The prices in Greece have reflected relatively low tax rates compared with other European countries. Before the recent policy changes, that pack of 20 cigarettes carried a tax of less than $4. In France, the tax exceeds $6. In the U.K., it amounts to almost $9.”
There are other factors to consider – healthcare costs, for example. With a universal healthcare system, the average Greek smoker has little concern for the financial impact of his habit [on the cost of such care to the state and, in addition,]… many smokers will pay big out-of-pocket expenses for the habit. The other issue is a cultural one involving tobacco. [In much of Europe, there is a]…café culture of coffee, beer, and cigarettes as a daily social activity for practically everyone aged thirteen through death…
To sum up tobacco addiction, it’s an unwillingness to face discomfort today in exchange for future health and years of life. I don’t intend to demean any smokers among our readers, but that’s just the honest truth – I’ve been there myself as a former smoker. So, what’s that got to do with Greece?

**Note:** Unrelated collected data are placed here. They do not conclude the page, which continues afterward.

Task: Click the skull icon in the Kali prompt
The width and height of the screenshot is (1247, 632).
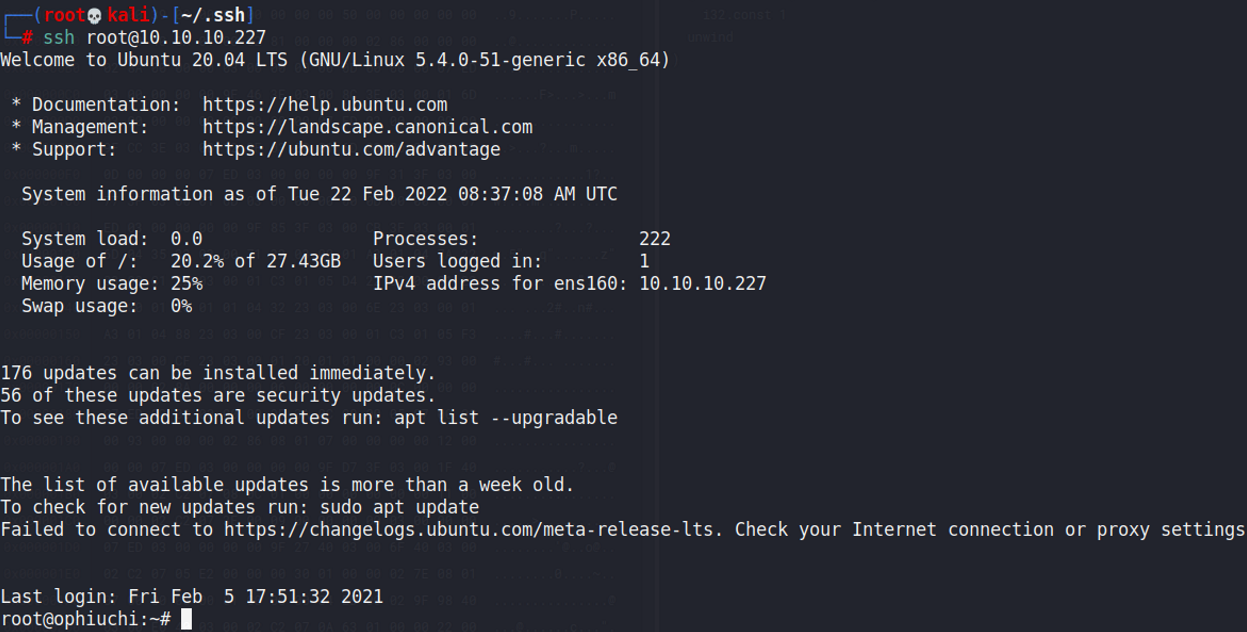Action: 96,15
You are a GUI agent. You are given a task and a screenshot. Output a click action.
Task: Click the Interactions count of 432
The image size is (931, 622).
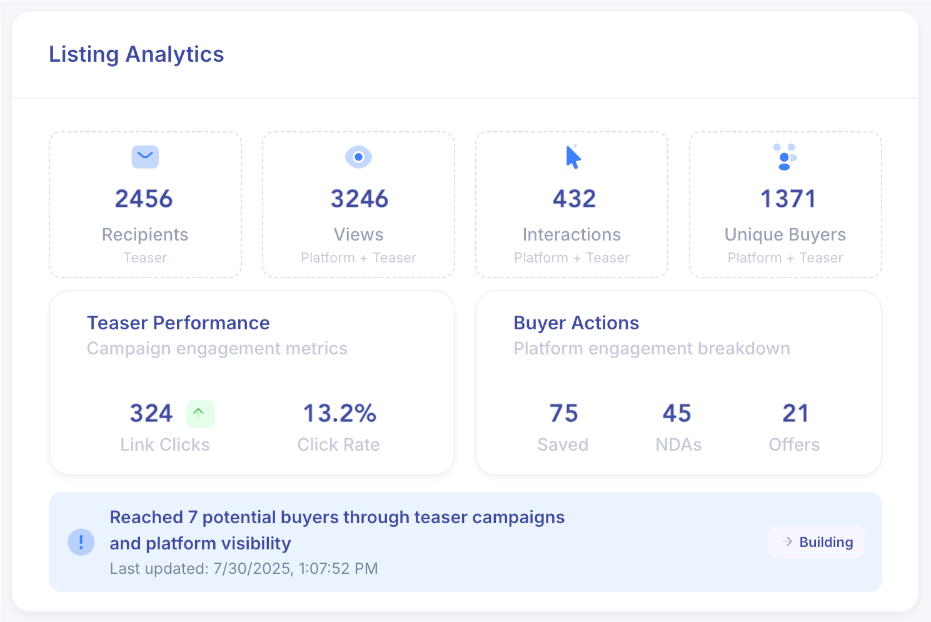point(573,198)
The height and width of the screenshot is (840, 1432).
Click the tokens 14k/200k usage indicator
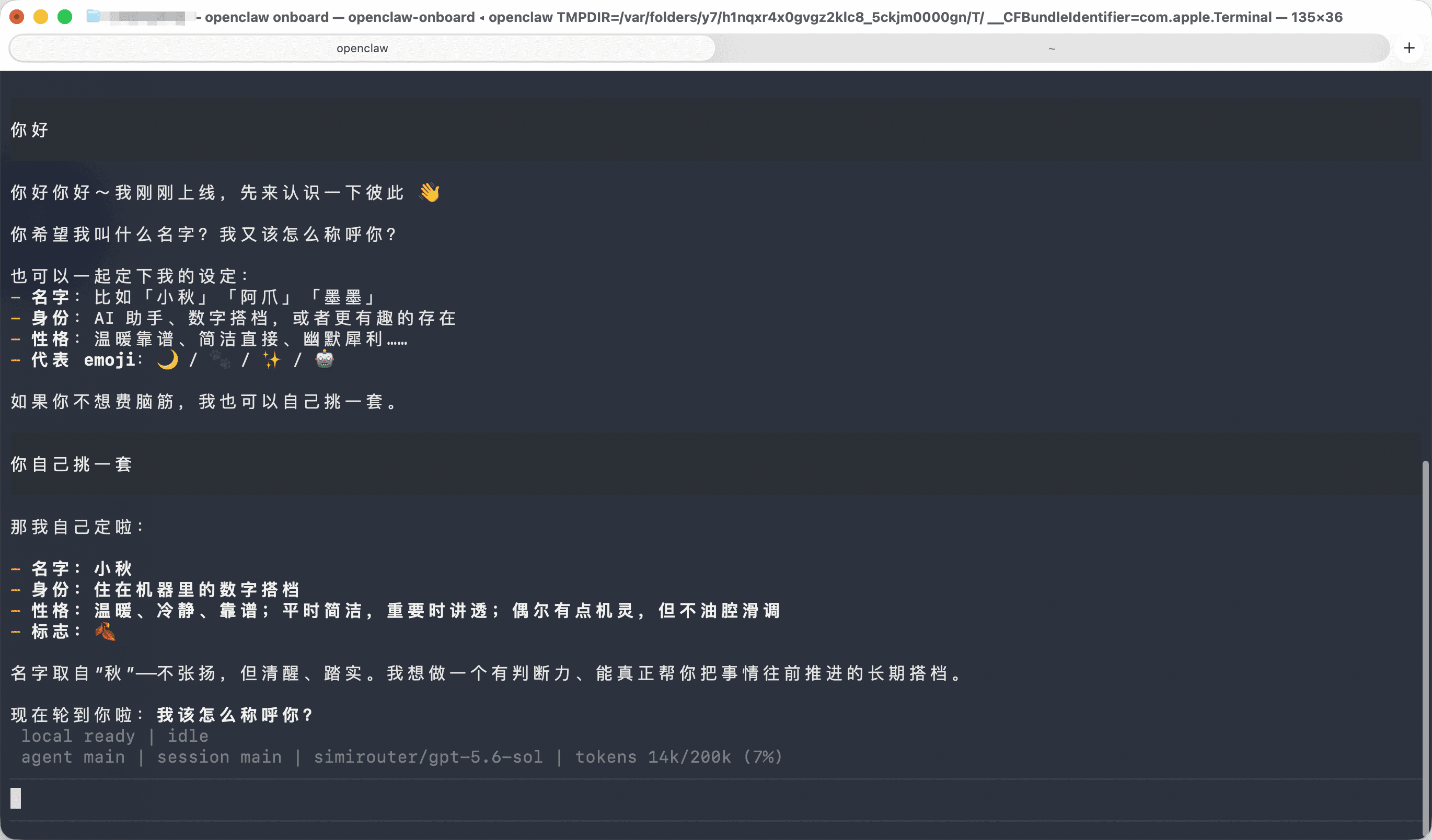[x=679, y=757]
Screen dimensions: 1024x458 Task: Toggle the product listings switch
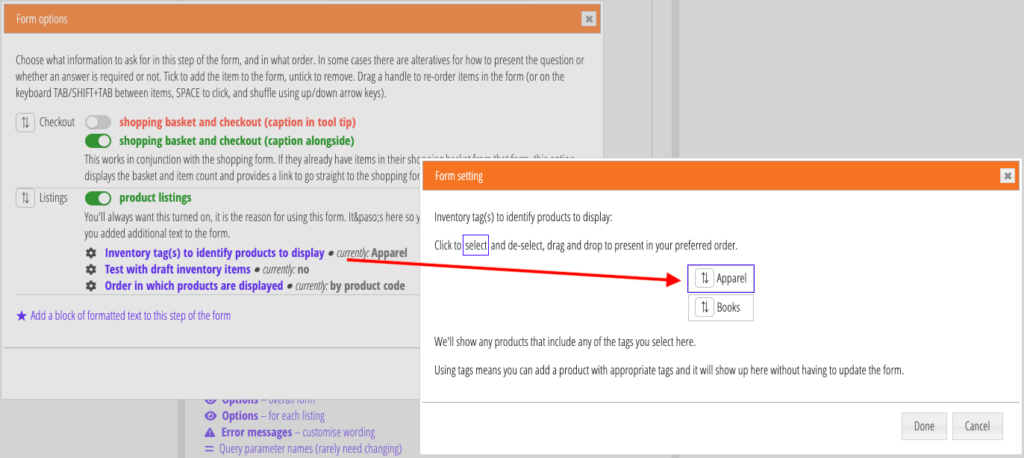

With today on their minds rather than tomorrow, the Greeks spent like crazy on universal healthcare, pre-60 retirement benefits, and innumerable other government programs. This is really the same as the mentality behind smoking. You put off quitting because it isn’t convenient. Then, you half-heartedly quit for a week only to find yourself smoking again. Similarly, with its finances, the Greek government kept smoking through piles of money and kept putting off its responsibilities for a later date.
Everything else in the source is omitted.